*Provided material*:
*** Begin section ***

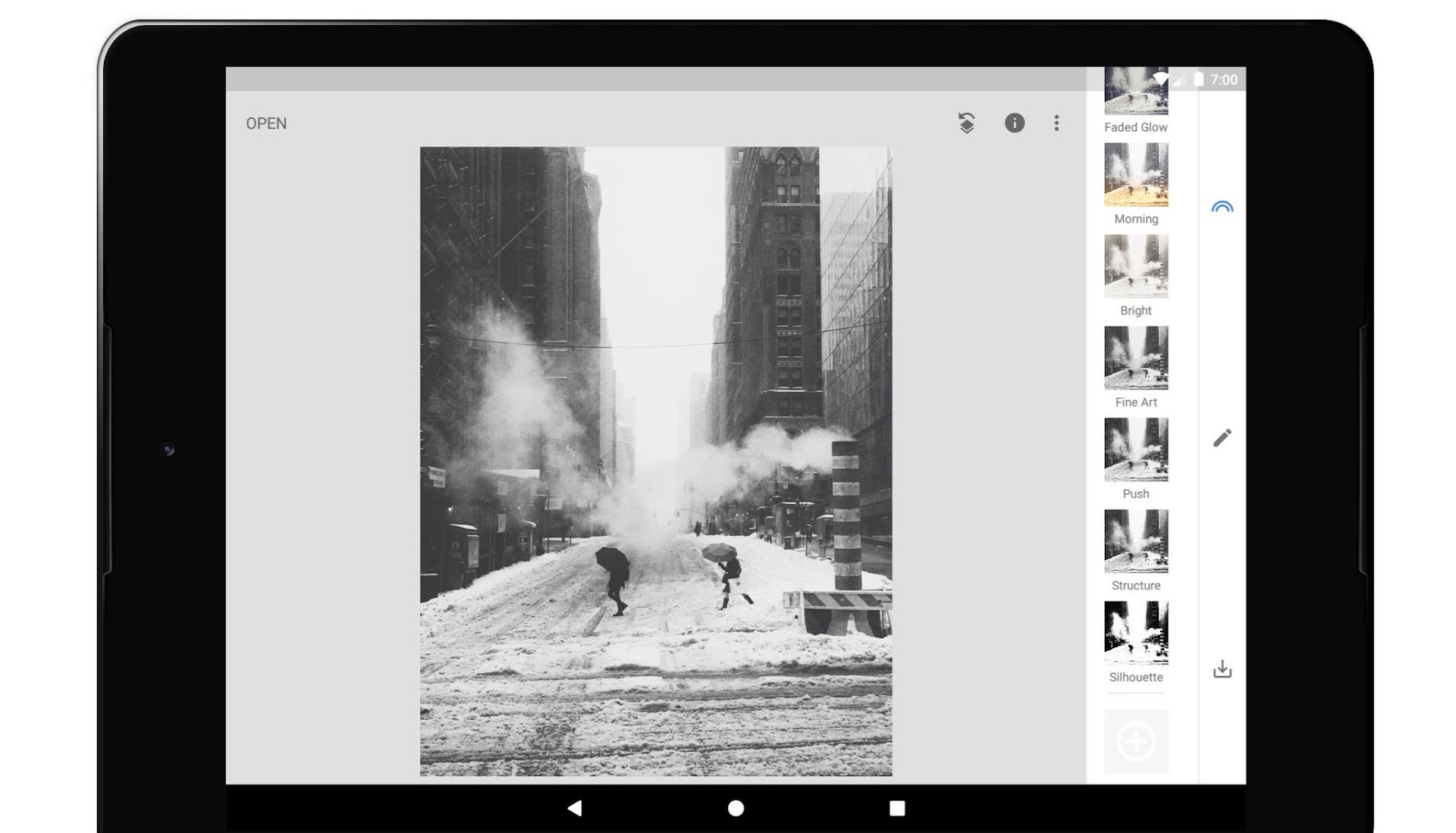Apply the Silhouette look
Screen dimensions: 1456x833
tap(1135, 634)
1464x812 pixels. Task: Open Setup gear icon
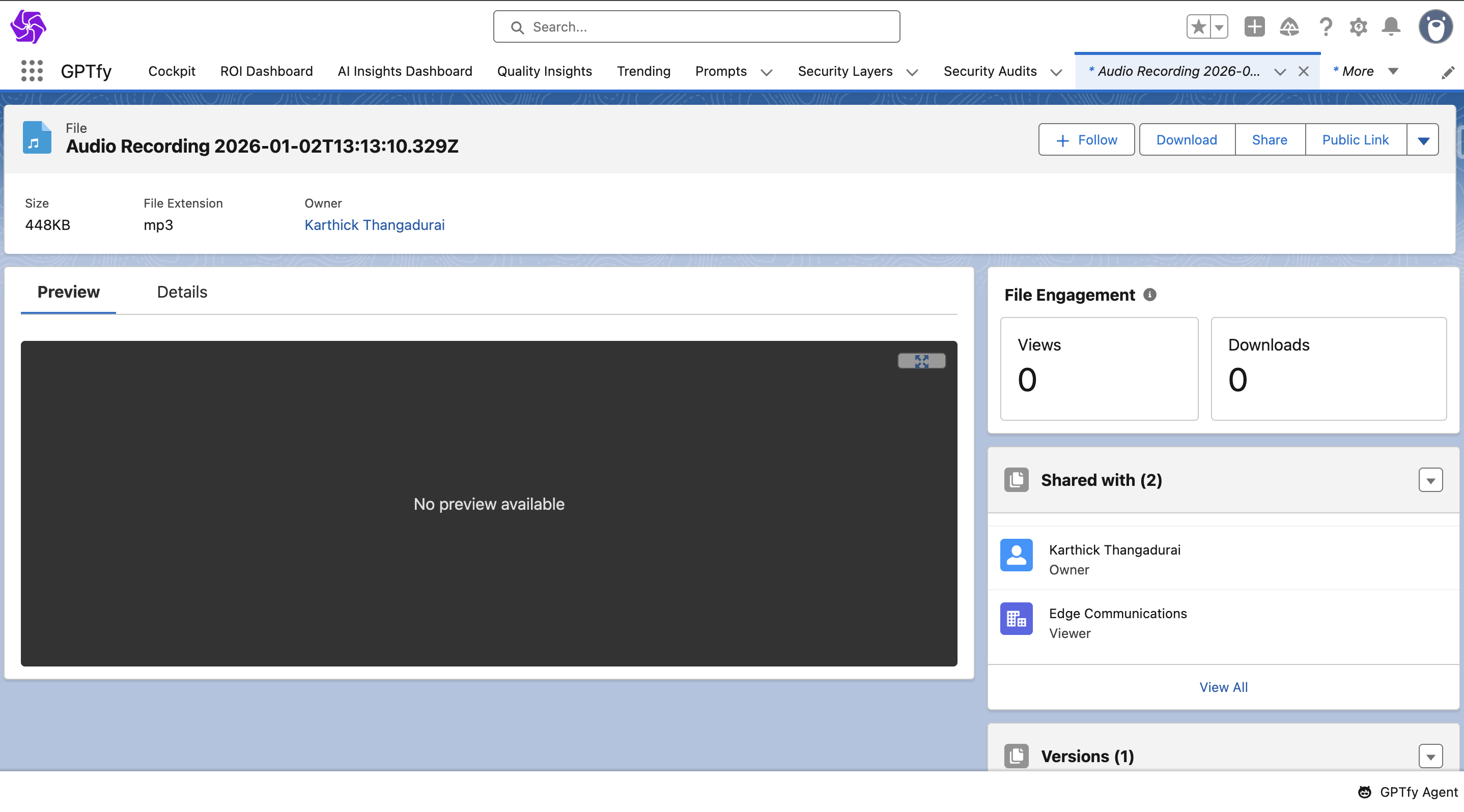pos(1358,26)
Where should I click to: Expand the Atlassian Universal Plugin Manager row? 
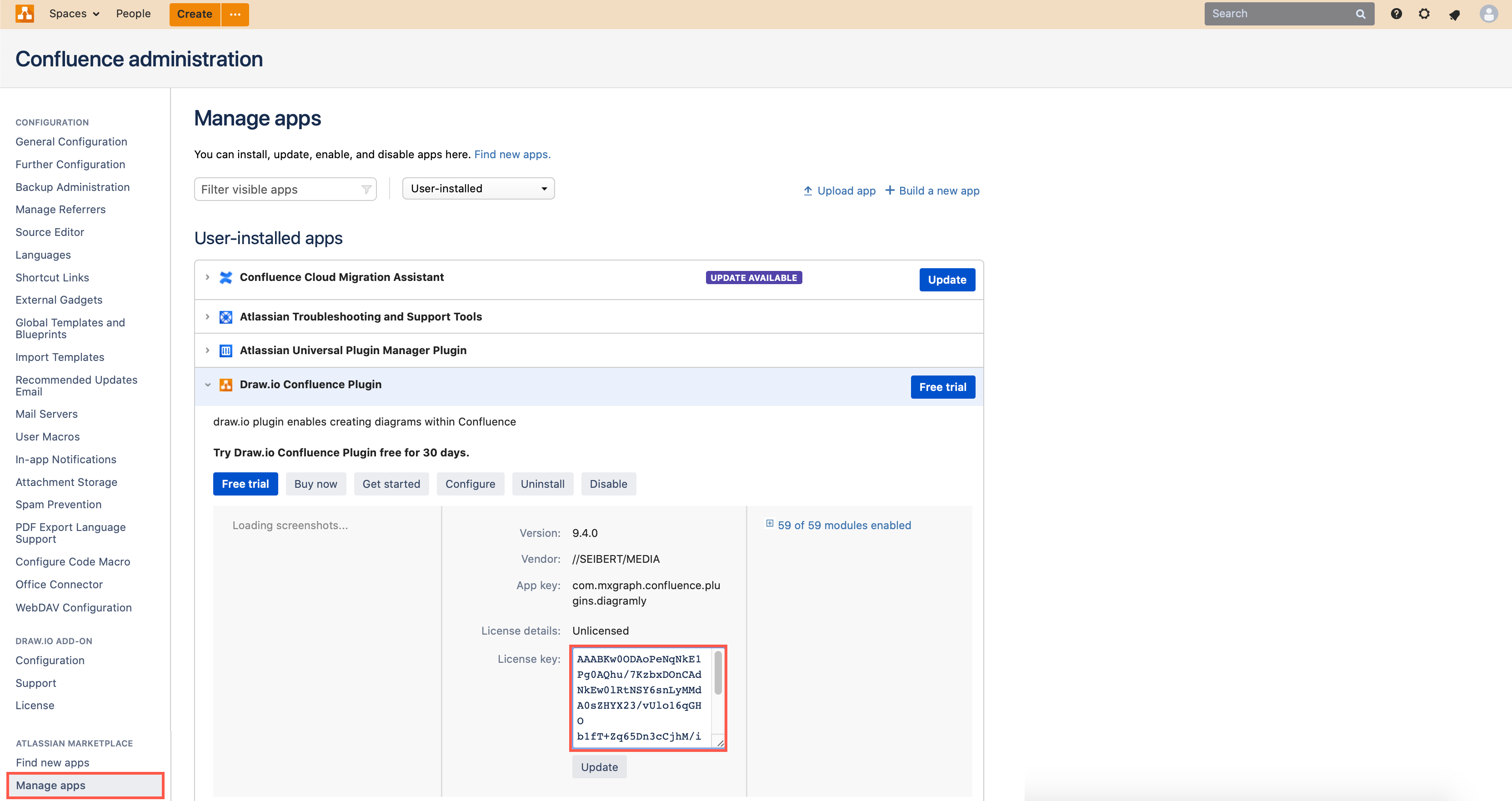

*** End section ***

Reproduce exactly, and only, the lines that begin at the one containing "1464x812 pixels. Task: Open Setup gear icon" and end with the final line of the data, both included, while omitting every picture.

*Solution to this problem*:
1464x812 pixels. Task: Open Setup gear icon
pos(1358,26)
Where should I click to: Expand the Atlassian Universal Plugin Manager row? 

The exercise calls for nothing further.